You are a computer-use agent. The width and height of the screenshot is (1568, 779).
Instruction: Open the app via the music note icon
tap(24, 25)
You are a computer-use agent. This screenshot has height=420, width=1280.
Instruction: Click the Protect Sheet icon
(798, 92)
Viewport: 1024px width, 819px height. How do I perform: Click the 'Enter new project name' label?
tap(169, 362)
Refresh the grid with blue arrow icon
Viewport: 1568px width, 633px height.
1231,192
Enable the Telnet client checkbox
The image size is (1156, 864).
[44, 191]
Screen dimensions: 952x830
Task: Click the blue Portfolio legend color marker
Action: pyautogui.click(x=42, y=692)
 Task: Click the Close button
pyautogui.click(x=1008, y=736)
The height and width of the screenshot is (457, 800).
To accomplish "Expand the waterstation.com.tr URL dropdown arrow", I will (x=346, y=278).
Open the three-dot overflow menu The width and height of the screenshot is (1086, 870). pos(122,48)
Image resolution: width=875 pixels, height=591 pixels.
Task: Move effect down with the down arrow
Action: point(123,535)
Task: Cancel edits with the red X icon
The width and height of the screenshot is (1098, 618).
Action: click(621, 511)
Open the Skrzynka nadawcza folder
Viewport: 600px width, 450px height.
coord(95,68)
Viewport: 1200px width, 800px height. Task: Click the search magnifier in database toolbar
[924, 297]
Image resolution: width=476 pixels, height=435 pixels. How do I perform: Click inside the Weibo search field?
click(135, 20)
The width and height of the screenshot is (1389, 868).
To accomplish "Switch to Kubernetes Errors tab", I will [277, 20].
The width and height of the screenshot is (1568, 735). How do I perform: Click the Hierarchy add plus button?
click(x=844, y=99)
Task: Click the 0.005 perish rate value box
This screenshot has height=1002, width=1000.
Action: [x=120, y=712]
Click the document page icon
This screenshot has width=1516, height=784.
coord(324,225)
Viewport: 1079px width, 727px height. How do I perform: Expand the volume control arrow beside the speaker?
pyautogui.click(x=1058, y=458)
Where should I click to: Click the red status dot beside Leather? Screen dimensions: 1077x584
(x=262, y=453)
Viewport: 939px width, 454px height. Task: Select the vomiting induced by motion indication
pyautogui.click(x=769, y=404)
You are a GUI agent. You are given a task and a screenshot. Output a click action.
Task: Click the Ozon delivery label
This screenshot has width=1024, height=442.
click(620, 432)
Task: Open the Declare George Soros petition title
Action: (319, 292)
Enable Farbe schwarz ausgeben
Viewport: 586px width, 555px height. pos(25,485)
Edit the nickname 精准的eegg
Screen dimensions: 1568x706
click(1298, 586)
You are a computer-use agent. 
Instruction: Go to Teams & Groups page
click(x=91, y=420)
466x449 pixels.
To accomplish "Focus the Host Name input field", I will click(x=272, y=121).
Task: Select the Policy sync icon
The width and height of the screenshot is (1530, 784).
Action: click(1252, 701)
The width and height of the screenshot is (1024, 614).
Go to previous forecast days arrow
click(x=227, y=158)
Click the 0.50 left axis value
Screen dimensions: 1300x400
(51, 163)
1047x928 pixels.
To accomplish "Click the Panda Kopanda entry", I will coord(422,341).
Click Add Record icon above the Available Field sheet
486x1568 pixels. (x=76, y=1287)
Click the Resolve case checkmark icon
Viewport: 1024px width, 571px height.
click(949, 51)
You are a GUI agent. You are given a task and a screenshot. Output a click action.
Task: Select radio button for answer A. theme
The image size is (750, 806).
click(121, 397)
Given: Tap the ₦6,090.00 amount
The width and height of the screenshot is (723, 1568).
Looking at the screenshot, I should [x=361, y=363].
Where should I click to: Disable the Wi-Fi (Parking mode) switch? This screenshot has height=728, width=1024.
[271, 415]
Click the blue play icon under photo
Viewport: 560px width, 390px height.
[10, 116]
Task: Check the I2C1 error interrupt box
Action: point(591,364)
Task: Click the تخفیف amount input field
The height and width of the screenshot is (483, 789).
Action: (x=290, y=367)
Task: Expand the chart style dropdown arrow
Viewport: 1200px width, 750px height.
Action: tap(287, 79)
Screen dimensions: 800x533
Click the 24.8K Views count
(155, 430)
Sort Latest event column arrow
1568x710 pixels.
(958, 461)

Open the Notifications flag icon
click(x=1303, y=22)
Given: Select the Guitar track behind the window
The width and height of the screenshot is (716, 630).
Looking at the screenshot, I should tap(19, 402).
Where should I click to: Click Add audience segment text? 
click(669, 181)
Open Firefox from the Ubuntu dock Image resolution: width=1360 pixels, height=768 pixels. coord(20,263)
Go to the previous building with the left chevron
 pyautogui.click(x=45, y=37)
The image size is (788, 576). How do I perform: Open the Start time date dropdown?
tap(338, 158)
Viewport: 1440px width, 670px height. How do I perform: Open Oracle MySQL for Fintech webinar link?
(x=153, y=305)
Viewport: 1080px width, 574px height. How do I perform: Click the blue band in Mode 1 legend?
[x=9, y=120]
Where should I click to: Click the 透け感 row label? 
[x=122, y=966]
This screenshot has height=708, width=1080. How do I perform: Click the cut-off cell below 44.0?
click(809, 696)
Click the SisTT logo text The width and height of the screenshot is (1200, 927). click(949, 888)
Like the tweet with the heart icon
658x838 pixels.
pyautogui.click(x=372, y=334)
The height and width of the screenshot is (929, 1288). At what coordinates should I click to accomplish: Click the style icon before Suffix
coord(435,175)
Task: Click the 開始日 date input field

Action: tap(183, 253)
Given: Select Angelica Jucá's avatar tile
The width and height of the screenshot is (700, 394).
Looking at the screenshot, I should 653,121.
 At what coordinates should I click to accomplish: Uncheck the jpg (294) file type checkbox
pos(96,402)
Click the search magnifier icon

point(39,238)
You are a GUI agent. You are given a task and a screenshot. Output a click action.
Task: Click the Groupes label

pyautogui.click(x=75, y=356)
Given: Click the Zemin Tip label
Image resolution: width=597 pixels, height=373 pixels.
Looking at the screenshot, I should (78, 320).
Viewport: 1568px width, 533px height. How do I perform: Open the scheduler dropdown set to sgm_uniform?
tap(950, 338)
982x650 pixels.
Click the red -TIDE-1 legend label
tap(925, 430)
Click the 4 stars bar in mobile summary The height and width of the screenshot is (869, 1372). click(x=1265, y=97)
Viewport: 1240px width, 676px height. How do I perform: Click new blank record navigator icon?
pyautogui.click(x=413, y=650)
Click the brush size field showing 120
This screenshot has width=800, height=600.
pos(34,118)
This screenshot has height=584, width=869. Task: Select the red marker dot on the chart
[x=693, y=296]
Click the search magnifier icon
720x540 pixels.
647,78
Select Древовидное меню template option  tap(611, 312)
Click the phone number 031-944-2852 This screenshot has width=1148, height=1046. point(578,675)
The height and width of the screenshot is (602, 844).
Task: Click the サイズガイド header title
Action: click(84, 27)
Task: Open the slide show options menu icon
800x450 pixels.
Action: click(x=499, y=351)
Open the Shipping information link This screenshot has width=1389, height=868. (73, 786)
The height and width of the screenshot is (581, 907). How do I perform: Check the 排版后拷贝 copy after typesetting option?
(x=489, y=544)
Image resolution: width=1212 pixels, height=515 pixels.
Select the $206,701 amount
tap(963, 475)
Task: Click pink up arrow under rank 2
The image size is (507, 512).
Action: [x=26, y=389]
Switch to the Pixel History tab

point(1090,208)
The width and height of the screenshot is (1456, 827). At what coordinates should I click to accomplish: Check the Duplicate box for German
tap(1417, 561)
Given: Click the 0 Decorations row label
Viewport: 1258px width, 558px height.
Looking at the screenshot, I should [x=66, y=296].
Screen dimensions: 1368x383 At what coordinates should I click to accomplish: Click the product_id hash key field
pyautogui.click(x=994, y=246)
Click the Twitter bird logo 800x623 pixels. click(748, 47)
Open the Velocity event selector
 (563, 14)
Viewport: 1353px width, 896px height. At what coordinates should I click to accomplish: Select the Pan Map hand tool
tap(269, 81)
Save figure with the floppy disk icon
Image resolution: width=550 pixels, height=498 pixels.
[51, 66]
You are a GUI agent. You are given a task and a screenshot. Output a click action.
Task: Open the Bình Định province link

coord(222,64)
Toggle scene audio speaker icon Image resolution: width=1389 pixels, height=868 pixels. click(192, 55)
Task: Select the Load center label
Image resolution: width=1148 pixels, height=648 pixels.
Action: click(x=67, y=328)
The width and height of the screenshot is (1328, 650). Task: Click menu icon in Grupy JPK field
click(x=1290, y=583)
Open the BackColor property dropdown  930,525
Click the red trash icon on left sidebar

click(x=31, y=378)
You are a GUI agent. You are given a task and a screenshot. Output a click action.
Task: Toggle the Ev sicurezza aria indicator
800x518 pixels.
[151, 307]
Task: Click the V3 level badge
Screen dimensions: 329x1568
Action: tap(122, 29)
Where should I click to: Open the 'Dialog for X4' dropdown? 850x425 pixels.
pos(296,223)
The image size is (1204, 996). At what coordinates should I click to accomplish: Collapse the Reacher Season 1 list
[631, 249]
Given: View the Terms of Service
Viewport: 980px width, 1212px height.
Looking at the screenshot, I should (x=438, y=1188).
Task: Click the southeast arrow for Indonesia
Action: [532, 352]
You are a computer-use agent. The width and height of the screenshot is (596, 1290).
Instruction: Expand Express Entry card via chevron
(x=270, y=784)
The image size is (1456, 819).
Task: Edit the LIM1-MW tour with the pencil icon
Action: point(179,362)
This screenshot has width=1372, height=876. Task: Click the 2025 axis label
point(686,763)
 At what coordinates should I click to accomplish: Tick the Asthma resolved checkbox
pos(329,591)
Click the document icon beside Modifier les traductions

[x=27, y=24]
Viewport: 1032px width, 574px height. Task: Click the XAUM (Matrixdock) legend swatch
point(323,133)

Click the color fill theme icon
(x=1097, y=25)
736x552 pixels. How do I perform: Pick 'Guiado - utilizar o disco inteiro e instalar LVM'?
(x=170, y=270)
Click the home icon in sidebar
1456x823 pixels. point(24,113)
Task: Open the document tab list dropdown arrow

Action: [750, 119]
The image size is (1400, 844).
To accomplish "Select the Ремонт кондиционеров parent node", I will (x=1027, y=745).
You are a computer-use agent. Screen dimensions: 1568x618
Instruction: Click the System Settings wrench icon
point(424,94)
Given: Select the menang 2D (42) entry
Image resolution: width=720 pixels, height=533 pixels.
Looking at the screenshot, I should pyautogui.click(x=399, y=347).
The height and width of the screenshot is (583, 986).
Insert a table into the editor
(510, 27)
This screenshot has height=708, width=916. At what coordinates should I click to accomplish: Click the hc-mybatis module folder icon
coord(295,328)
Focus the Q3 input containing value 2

THE REQUEST:
Edit the entries starting at the line containing "Given: Click the Zemin Tip label" and ending at the line containing "Select Древовидное меню": replace "magnifier" with "magnifying glass" and leave everything else unchanged. Output only that span.

RESPONSE TO THE TASK:
Given: Click the Zemin Tip label
Image resolution: width=597 pixels, height=373 pixels.
Looking at the screenshot, I should (78, 320).
Viewport: 1568px width, 533px height. How do I perform: Open the scheduler dropdown set to sgm_uniform?
tap(950, 338)
982x650 pixels.
Click the red -TIDE-1 legend label
tap(925, 430)
Click the 4 stars bar in mobile summary The height and width of the screenshot is (869, 1372). click(x=1265, y=97)
Viewport: 1240px width, 676px height. How do I perform: Click new blank record navigator icon?
pyautogui.click(x=413, y=650)
Click the brush size field showing 120
This screenshot has width=800, height=600.
pos(34,118)
This screenshot has height=584, width=869. Task: Select the red marker dot on the chart
[x=693, y=296]
Click the search magnifying glass icon
720x540 pixels.
647,78
Select Древовидное меню template option  tap(611, 312)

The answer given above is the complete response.